RECORDS FOR THE EXERCISE Block Start

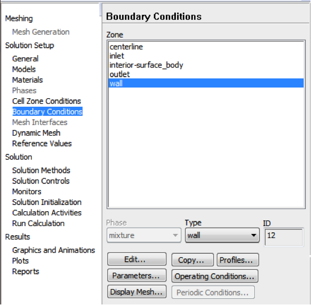Go to General under Solution Setup

pos(25,59)
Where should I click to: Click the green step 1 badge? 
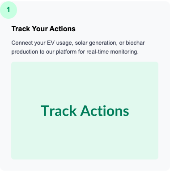(9, 10)
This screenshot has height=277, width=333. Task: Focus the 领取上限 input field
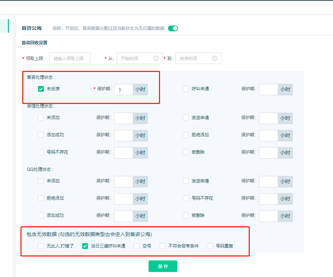coord(70,58)
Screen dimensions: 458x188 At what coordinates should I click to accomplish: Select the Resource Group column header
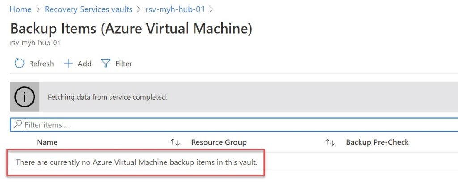(x=219, y=142)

RECORDS FOR THE EXERCISE Block End

EXERCISE DETAILS: Copy the final stretch of the entries exactly: the line containing "This screenshot has" and every line after it through the last. Include no pictures and nothing more.

ANSWER TO THE PROBLEM:
This screenshot has height=277, width=333. Task: Focus the 领取上限 input field
coord(70,58)
Screen dimensions: 458x188 At what coordinates should I click to accomplish: Select the Resource Group column header
(x=219, y=142)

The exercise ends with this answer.